5 tips for preparing for a flu pandemic

The recovery period for any pandemic is defined by the duration of the H5N1 virus’ spread. In 1980, the seasonal flu virus (H1N1) infecting a newly arriving human brought about the worst flu pandemic…

5 tips for preparing for a flu pandemic

The recovery period for any pandemic is defined by the duration of the H5N1 virus’ spread. In 1980, the seasonal flu virus (H1N1) infecting a newly arriving human brought about the worst flu pandemic in modern history, the 1918 Influenza pandemic. About 2 billion people were affected, resulting in one million deaths.

Because so much depends on a ready supply of vaccines and antivirals, it’s essential that governments, businesses and individuals prepare for a pandemic even before the first signs of a flu virus are present in the population. Defending against a disease is a full-time job: it takes weeks to create vaccines for influenza A virus and generally takes months to manufacture them. In case the flu virus changes during the development process, companies and governments have little time to make changes.

Here are some of the practical tips that would be useful to anyone preparing for a pandemic.

Ask your doctor what vaccine you should receive. The CDC recommends that children aged six months and up should get an influenza vaccine in the current Northern Hemisphere flu season.

Get flu vaccines that protect from four strains of the flu: two A (H1N1) strains and two B (H3N2) strains. This year, the H1N1 strains could be among the most prevalent, so the vaccine should be targeted at people in that age range who were most likely to spread the virus.

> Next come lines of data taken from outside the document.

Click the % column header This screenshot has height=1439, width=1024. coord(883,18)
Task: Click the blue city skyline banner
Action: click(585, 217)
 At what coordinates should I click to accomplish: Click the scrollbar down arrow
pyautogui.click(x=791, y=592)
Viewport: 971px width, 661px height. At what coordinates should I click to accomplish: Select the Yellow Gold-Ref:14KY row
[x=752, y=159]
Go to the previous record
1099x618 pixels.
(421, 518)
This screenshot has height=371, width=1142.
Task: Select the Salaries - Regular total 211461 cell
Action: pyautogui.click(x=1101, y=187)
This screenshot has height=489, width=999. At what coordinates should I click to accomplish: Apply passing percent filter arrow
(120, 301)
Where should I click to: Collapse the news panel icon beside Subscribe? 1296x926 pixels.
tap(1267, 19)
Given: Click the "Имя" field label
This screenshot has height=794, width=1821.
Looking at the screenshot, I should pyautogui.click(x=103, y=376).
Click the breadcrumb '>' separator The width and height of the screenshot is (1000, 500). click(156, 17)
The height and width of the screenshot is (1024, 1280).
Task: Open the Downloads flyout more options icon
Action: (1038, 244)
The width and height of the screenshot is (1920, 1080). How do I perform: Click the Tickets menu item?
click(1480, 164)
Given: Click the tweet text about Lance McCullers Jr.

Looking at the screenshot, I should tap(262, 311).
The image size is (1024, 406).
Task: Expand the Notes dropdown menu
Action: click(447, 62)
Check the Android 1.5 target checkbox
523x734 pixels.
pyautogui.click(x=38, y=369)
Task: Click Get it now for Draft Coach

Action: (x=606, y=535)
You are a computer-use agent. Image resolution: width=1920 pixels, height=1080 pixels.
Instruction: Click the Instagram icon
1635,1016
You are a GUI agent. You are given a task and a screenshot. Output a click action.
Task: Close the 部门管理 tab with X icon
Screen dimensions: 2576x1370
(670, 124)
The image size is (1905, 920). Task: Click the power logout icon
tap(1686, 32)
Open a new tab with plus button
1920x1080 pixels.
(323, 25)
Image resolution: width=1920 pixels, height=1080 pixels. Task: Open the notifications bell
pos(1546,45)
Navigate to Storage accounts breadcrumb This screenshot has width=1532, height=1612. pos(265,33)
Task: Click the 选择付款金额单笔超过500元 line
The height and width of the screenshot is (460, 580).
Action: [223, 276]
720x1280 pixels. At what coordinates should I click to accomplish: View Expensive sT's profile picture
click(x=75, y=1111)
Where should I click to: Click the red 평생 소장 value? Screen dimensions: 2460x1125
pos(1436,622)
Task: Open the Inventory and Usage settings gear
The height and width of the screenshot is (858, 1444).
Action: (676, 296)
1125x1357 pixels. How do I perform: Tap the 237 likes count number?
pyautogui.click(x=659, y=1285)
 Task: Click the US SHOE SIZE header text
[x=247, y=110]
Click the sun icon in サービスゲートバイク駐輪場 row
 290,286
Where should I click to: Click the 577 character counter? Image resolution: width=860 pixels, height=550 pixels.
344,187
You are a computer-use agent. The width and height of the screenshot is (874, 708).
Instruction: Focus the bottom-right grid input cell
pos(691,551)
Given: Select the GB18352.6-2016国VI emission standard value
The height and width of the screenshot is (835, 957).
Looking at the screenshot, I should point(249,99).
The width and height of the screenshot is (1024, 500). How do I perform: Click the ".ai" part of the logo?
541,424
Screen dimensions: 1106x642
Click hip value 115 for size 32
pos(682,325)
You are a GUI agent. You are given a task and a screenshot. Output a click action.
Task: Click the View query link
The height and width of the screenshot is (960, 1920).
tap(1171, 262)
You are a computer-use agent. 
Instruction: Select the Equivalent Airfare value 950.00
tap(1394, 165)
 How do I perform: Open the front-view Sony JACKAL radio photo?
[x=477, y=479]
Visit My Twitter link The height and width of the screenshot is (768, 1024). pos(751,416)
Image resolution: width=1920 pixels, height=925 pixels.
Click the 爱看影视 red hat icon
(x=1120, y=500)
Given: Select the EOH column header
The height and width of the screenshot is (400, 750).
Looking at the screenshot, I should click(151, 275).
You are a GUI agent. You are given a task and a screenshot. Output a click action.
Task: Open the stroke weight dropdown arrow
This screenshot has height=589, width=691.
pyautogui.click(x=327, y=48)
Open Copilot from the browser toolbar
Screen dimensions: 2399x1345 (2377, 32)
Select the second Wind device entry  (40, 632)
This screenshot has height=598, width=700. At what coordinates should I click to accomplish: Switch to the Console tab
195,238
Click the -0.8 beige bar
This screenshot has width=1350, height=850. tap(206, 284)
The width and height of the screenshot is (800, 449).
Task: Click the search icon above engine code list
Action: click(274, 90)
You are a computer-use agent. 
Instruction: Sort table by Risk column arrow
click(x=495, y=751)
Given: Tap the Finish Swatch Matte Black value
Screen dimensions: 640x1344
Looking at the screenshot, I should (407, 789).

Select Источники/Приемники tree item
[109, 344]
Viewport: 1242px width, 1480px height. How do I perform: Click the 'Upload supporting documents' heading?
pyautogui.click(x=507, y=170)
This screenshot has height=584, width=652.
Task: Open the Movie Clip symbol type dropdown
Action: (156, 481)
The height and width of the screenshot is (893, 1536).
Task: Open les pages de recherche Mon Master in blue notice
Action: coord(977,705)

Include the advice to “wash your hands often and frequently (and) reduce your time of exposure to others”. The US Centers for Disease Control and Prevention recommends the flu vaccine include the important points mentioned above.

Carefully track the spread of flu-like illnesses across the US. Vaccines, antivirals and manual interventions are effective in most cases. In extreme cases, hospitals may want to respond to outbreaks early, so they can provide timely care and follow-up.